Exercise input START
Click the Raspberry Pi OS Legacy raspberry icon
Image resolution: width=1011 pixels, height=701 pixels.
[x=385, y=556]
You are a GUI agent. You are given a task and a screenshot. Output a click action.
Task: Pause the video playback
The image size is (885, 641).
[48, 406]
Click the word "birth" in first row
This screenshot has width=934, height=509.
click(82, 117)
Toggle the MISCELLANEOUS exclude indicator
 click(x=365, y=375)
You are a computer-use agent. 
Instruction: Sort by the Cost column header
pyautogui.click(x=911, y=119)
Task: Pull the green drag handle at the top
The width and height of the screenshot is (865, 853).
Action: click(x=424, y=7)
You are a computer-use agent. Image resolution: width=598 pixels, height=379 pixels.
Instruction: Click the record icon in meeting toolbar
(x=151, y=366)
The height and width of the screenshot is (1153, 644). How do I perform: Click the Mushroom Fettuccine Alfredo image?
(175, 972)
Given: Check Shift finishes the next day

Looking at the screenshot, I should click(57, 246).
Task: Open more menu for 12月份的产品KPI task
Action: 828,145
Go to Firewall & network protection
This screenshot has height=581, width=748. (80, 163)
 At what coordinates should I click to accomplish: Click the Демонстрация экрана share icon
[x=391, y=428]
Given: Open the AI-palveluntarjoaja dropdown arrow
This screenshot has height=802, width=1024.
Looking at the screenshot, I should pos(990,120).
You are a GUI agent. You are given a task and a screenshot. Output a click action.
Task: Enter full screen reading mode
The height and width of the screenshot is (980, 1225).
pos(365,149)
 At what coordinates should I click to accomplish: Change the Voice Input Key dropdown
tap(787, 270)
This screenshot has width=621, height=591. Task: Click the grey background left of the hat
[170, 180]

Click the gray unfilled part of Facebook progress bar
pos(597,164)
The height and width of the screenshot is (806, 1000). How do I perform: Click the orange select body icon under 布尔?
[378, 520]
Exercise input END
(Work task): In full and exactly as written, reproduce the records above.

(Result of the exercise):
Click the Raspberry Pi OS Legacy raspberry icon
Image resolution: width=1011 pixels, height=701 pixels.
[x=385, y=556]
You are a GUI agent. You are given a task and a screenshot. Output a click action.
Task: Pause the video playback
The image size is (885, 641).
[48, 406]
Click the word "birth" in first row
This screenshot has width=934, height=509.
click(82, 117)
Toggle the MISCELLANEOUS exclude indicator
 click(x=365, y=375)
You are a computer-use agent. 
Instruction: Sort by the Cost column header
pyautogui.click(x=911, y=119)
Task: Pull the green drag handle at the top
The width and height of the screenshot is (865, 853).
Action: click(x=424, y=7)
You are a computer-use agent. Image resolution: width=598 pixels, height=379 pixels.
Instruction: Click the record icon in meeting toolbar
(x=151, y=366)
The height and width of the screenshot is (1153, 644). How do I perform: Click the Mushroom Fettuccine Alfredo image?
(175, 972)
Given: Check Shift finishes the next day

Looking at the screenshot, I should click(57, 246).
Task: Open more menu for 12月份的产品KPI task
Action: 828,145
Go to Firewall & network protection
This screenshot has height=581, width=748. (80, 163)
 At what coordinates should I click to accomplish: Click the Демонстрация экрана share icon
[x=391, y=428]
Given: Open the AI-palveluntarjoaja dropdown arrow
This screenshot has height=802, width=1024.
Looking at the screenshot, I should pos(990,120).
You are a GUI agent. You are given a task and a screenshot. Output a click action.
Task: Enter full screen reading mode
The height and width of the screenshot is (980, 1225).
pos(365,149)
 At what coordinates should I click to accomplish: Change the Voice Input Key dropdown
tap(787, 270)
This screenshot has width=621, height=591. Task: Click the grey background left of the hat
[170, 180]

Click the gray unfilled part of Facebook progress bar
pos(597,164)
The height and width of the screenshot is (806, 1000). How do I perform: Click the orange select body icon under 布尔?
[378, 520]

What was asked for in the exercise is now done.